- The task
Write out only the tail of the records, beginning at the line containing "Screen dimensions: 958x363" and including the last line, exactly as written.

- The records
▼
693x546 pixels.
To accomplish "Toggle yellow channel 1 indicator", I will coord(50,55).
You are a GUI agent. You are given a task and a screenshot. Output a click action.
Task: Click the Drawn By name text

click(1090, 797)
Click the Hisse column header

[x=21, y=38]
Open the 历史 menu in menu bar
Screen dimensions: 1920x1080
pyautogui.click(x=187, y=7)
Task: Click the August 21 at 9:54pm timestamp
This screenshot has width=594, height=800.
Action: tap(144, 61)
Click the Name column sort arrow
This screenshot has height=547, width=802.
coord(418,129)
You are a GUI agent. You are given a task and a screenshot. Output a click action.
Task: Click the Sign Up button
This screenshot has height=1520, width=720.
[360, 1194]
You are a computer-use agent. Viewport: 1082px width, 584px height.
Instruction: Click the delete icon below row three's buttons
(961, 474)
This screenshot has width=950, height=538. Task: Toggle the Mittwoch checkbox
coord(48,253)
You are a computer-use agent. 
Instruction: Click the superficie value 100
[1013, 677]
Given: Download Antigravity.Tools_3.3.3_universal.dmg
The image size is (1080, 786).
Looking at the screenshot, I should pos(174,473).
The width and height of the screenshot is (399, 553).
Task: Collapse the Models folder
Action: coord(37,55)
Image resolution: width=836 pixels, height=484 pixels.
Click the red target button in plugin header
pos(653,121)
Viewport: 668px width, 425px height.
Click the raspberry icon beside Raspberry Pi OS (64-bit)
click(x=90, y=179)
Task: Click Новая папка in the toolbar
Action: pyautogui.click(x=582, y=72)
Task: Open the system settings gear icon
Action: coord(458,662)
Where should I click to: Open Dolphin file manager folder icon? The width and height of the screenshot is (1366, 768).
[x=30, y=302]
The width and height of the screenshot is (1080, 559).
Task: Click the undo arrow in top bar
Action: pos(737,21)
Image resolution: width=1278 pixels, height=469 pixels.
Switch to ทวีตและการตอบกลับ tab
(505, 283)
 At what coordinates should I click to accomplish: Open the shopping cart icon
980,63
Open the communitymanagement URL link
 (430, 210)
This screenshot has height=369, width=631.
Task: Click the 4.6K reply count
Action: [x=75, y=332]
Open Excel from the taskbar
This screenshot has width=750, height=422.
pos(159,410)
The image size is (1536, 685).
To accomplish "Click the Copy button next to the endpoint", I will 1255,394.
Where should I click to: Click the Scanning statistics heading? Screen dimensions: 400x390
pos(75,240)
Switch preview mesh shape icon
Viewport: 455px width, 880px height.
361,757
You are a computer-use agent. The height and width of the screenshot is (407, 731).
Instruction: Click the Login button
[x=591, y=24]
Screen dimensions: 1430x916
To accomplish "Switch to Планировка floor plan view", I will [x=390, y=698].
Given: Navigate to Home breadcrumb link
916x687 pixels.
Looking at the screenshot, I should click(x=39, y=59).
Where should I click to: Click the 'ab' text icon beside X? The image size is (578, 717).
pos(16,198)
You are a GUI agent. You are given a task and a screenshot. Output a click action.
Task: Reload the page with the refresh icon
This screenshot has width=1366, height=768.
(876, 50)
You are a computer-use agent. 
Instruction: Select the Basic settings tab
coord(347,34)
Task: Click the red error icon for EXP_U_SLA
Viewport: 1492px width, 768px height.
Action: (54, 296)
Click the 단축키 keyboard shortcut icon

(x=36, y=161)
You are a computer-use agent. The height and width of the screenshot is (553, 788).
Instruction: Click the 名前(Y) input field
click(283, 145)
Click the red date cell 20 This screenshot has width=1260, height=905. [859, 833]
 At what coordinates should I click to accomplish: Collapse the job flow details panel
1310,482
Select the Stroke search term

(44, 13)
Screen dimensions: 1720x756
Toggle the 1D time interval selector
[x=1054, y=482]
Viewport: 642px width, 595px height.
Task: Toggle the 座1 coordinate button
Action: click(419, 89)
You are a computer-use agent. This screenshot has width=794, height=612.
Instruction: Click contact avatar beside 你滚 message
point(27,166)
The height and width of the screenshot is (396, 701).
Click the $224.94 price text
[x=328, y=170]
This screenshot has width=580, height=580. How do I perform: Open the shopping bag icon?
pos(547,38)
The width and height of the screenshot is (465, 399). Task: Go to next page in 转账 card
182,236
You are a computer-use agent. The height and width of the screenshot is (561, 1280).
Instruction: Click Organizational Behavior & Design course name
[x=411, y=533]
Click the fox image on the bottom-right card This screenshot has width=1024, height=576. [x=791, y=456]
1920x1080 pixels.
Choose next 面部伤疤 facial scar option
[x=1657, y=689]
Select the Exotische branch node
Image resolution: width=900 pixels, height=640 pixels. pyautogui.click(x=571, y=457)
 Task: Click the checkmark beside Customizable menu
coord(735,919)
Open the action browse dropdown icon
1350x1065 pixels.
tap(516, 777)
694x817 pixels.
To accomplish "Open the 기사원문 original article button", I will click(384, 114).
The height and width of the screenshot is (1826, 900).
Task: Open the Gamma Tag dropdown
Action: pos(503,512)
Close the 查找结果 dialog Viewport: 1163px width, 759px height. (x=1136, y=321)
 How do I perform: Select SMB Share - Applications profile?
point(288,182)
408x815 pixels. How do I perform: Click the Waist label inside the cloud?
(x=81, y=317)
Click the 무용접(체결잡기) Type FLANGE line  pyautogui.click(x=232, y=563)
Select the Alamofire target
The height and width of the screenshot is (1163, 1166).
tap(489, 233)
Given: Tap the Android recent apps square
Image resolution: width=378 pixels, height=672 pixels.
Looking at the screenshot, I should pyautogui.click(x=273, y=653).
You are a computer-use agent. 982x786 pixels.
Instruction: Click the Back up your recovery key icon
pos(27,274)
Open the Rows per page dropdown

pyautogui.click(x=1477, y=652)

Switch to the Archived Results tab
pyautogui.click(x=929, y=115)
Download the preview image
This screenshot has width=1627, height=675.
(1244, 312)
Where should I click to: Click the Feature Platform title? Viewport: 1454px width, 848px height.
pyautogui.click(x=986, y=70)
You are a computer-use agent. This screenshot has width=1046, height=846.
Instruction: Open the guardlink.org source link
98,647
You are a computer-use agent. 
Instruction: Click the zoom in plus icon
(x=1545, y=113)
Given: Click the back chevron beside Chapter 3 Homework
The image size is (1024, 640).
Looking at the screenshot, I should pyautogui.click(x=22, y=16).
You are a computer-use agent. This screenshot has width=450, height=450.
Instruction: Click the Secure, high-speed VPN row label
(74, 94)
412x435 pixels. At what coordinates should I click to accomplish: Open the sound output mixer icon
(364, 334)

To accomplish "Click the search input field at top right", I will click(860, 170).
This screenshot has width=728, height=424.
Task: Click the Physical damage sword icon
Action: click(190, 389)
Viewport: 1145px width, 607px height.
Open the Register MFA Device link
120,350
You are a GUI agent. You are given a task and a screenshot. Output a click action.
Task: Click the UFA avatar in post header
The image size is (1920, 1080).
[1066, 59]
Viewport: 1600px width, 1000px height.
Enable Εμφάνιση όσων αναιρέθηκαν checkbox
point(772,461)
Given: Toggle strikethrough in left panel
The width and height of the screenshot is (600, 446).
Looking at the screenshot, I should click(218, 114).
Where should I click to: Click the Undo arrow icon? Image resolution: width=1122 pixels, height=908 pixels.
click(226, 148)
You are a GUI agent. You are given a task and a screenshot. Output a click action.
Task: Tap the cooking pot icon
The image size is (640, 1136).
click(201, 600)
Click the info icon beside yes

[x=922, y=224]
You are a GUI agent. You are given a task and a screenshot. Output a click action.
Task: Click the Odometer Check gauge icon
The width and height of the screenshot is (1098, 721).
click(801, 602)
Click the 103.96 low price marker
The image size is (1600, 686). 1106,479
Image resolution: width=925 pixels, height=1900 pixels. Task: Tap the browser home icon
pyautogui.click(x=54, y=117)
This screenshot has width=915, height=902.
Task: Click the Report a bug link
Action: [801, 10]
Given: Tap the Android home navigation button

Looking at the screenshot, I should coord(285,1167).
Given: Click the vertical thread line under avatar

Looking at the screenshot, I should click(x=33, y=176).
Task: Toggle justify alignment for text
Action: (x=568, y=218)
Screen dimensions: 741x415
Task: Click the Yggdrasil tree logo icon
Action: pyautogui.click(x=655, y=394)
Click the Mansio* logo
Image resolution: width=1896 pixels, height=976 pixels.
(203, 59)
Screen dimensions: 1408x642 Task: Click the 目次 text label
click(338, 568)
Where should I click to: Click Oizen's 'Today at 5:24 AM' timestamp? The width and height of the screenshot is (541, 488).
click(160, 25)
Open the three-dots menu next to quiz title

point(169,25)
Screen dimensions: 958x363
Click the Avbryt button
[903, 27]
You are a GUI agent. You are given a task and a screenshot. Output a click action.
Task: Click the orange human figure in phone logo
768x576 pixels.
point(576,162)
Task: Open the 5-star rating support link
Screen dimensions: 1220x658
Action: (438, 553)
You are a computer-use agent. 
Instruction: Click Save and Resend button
▲
- Solution to the problem
Screen dimensions: 958x363
Click the Avbryt button
[903, 27]
You are a GUI agent. You are given a task and a screenshot. Output a click action.
Task: Click the orange human figure in phone logo
768x576 pixels.
point(576,162)
Task: Open the 5-star rating support link
Screen dimensions: 1220x658
Action: (438, 553)
You are a computer-use agent. 
Instruction: Click Save and Resend button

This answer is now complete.